Whilst having managed databases for a number of years, I've never had much involvement with localisation for different charactersets/client setups.
I am now faced with building a 'Data Warehouse', which I have configured as an AL32UTF8 characterset.
I am now learning that this has to host data imported from around 15 globally dispersed databases, running from 9.0.1 up to 10.2.0.4. As I can see it at the moment, these remote databases are all setup as US7ASCII databases.
All the ETL program code has been configured and has been running nicely, based on various in-house data "quirks"; and data has been propagated into the respository. However, I'm now being asked why some of the data looks like 'nonsense'. I.e. Square 'O's and upside-down question marks.
I'm led to believe that although the remote DBs are running US7ASCII, their clients are all configured differently. Consequently, in France we're getting French e 'acutes', Germany we're getting 'umlauts' inserted. In China - I have absolutely no idea what is going on - a lot of the data looks fine, but a good proportion of it doesn't.
I know, using differing keyboard setups, I can insert foreign characters directly into the Data Warehouse. I have 2 versions of it running 10G and 11G, and both are able to render the differing foreign characters entered into either.

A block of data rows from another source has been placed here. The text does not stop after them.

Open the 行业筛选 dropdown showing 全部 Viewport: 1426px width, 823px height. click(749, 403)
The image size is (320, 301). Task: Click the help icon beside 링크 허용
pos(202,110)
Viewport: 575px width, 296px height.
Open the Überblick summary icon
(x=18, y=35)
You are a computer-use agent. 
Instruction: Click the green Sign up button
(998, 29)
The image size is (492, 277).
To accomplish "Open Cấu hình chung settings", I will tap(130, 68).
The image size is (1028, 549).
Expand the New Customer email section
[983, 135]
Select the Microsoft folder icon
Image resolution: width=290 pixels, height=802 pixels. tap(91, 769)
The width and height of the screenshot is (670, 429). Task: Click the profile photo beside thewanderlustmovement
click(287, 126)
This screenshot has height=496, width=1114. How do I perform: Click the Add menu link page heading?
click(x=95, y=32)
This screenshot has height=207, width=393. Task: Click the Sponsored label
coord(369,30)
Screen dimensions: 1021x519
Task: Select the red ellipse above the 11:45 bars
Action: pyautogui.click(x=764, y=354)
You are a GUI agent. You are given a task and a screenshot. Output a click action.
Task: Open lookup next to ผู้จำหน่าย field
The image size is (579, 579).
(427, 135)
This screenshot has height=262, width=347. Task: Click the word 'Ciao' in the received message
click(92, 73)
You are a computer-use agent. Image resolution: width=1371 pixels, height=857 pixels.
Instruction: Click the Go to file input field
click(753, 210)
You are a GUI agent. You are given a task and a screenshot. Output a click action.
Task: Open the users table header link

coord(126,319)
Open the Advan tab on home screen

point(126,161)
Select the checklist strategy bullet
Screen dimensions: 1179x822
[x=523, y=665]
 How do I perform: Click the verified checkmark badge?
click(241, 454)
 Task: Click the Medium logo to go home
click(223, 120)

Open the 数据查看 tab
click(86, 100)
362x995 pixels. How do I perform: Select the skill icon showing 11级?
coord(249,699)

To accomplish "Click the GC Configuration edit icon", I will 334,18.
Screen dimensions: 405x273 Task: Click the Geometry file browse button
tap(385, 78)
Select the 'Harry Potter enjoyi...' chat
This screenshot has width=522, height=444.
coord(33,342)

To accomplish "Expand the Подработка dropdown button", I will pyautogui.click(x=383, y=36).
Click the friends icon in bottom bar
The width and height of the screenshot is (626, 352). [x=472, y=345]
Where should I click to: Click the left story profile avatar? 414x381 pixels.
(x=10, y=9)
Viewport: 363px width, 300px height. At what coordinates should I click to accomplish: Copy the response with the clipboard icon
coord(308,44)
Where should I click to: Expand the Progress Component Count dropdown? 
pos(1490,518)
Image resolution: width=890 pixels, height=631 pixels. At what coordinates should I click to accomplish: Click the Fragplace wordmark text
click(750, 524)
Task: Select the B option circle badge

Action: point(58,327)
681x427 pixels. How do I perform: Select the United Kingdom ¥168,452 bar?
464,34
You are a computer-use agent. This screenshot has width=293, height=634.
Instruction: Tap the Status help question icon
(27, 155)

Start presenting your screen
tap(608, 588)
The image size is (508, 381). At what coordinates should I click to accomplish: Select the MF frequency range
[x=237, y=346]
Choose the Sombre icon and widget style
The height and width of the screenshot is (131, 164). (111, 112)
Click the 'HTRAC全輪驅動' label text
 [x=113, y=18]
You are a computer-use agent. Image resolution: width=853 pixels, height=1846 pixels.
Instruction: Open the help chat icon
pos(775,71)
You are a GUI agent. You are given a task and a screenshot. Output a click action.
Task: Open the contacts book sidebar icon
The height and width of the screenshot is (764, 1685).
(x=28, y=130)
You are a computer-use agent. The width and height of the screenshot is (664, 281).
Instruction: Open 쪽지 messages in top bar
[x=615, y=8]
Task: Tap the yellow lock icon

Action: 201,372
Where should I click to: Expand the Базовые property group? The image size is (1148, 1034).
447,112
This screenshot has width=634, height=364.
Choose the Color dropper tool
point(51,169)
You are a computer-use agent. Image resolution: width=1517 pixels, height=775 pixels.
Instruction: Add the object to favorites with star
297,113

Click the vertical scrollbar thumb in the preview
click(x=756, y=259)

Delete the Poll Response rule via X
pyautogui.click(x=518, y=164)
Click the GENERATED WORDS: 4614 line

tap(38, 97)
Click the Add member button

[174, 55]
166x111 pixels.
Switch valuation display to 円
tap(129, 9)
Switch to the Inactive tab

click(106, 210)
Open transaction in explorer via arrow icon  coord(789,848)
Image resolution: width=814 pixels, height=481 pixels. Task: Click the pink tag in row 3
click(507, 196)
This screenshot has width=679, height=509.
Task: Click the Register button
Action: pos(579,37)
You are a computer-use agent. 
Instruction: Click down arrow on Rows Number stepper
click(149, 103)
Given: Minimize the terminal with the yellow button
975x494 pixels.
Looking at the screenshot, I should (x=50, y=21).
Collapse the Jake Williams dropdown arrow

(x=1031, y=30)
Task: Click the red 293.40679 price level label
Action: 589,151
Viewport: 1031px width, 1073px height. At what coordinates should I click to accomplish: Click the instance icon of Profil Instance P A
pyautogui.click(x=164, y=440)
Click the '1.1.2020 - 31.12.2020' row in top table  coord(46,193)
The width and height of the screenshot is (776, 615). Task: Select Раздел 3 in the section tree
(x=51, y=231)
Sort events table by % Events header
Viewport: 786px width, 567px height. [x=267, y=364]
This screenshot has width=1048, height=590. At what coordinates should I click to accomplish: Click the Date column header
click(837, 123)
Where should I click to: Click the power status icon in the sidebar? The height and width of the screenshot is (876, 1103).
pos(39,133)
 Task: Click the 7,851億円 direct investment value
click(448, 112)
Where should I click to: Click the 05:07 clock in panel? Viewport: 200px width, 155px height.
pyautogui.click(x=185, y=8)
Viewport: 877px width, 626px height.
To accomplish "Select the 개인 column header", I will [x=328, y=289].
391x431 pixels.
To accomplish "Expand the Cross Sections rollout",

I can insert the same 'test data' into a US7ASCII database, and it accepts it fine - it just can't be "re-read" the same way it went in, and when SELECTED across a DB Link to the 10G/11G warehouses, those DBs have no idea what these characters are either.
I'm presuming that the US7ASCII DBs are undertaking some characterset conversion for the odd foreign characters, and whilst these may be 're-read' by the foreign characterset client that inserted them - other DBs that may want to read the data may have no idea how to convert these character representations back to another client configuration.
I'm currently of the mind that whilst the local apps with their client config may "seem" fine and "dandy", we're somewhat cross-hobbled in terms of viewing this data and having it meaningfully rendered into a Data Warehouse running Unicode.
Can anyone out there give me some enlightenment on what I might be faced with here?
Another concern I have is:
I am being called upon to migrate a 9.0.1 US7ASCII Enterprise DB that contains these converted foreign characters from some applications (French, English, Germans, Dutch apps all use this database), to a 10.2.0.4 database Standard.
I have informed the business that the only supported method for a direct migration would be Export/Import between these 2 versions - and definately involving the Enterprise downgrade to Standard...
Now, I'm concerned that during the Export/Import I'm going to bogged down with character translation issues - such that what might get exported out and then imported in might THEN not be seen quite as it always has in the foreign clients thereafter...
Anyone out there got any words of wisdom on how I might deal with this, what 'gotchas' there will be, and if there is any "sane" way to circumvent them?
How are you export'ing / import'ing the data?
If you are using the exp/imp utility, you have to make sure the local environment variable NLS_LANG at the source (where exp is done) is set to a characterset compatible with the target (imp) database and also the local environment variable NLS_LANG at the target is set correctly.
The above is to avoid characterset conversions which could corrupt the data.
NLS_LANG has to be set at the highest of the charactersets between source and target.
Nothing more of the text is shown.